Integrated telematics offers possibilities for enhanced fleet management

A gateway integrated telematics solution integrates the hardware into a single device. There is one less device to buy and maintain. The hassle of using two cloud databases is eliminated. 

What Does Traditional Telematics Provide?

Traditional telematics provides well-known basic functionalities such as asset position tracking and remote diagnostics. The technical advances provided by integrated telematics augment these basic functions in new ways:

  • Wi-Fi and Bluetooth functionality. Integrated telematics present data through a phone app. It connects equipment in the truck to the Internet of Things.
  • Remote lockout response. Integrated telematics gives fleet headquarters the ability to let operators into their trucks.
    Remote programming.

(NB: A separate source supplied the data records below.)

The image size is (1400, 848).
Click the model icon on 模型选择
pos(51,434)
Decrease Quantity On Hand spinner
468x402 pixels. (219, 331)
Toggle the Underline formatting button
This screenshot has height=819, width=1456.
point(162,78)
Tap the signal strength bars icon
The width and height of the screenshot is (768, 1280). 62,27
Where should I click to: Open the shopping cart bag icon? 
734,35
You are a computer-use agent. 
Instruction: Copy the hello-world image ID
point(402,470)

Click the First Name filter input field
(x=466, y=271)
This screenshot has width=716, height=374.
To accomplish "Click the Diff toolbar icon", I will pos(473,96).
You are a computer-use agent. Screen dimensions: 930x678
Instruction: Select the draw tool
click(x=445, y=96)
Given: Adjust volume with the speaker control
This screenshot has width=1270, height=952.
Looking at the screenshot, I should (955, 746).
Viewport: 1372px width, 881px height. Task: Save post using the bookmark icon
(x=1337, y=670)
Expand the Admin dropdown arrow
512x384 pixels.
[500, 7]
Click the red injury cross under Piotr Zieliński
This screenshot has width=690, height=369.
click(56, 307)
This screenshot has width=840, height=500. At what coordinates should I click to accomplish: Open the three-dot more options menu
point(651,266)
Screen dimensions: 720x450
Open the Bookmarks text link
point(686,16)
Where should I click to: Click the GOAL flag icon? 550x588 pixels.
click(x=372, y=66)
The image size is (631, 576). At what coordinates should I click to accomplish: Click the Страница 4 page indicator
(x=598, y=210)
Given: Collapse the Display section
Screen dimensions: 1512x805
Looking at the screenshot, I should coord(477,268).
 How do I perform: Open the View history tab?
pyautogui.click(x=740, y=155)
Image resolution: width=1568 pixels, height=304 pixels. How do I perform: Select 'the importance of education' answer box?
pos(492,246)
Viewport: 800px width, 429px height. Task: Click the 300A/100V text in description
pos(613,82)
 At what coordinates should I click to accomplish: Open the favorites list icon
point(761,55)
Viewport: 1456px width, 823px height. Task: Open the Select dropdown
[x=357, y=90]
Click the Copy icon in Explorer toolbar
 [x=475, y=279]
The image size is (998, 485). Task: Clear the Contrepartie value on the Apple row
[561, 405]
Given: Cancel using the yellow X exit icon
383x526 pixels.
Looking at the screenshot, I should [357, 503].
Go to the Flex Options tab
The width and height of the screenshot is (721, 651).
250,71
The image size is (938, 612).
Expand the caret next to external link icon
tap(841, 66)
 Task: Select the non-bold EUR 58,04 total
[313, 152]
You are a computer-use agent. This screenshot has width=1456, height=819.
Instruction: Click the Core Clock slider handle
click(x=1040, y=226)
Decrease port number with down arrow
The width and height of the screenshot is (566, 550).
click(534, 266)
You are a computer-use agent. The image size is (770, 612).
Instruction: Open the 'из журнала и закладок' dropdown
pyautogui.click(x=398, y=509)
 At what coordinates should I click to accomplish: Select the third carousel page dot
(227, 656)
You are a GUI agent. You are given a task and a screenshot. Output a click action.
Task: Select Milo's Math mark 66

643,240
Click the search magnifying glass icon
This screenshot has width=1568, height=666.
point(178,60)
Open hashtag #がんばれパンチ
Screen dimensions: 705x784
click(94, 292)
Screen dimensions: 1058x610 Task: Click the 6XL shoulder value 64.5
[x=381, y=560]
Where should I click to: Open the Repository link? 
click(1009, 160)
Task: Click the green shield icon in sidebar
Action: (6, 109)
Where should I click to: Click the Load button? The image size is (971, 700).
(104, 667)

With integrated telematics, fleet management can update calibration and parameters without visiting a dealership. For instance, an international trucking concern can program trucks over the air for changes in their governors to account for changes in speed limits as they cross from the US to Canada.
  • Tire pressure monitoring system (TPMS). Tire pressure of all assets in a fleet can be monitored in the same database.
    Fleet health monitoring. With integrated telematics, fleet headquarters get a readout of operational readiness and upcoming maintenance issues of every vehicle in their fleet by VIN number.

These functions are just a small part of future functionalities. But the goal of all of these features is to make fleet management easier, not to inundate companies with floods of data.

GPS Technologies can tailor data flow to the unique needs of every company

Not every company needs the same information on their fleet. And no single company needs the same flow of data on every vehicle.

Trucking companies operate different vehicles in different environments with different drivers. While information for scheduling repairs is a given across an entire fleet, your integrated telematics providers like GPS Technologies can help you set the parameters for reporting data to your headquarters that you really need.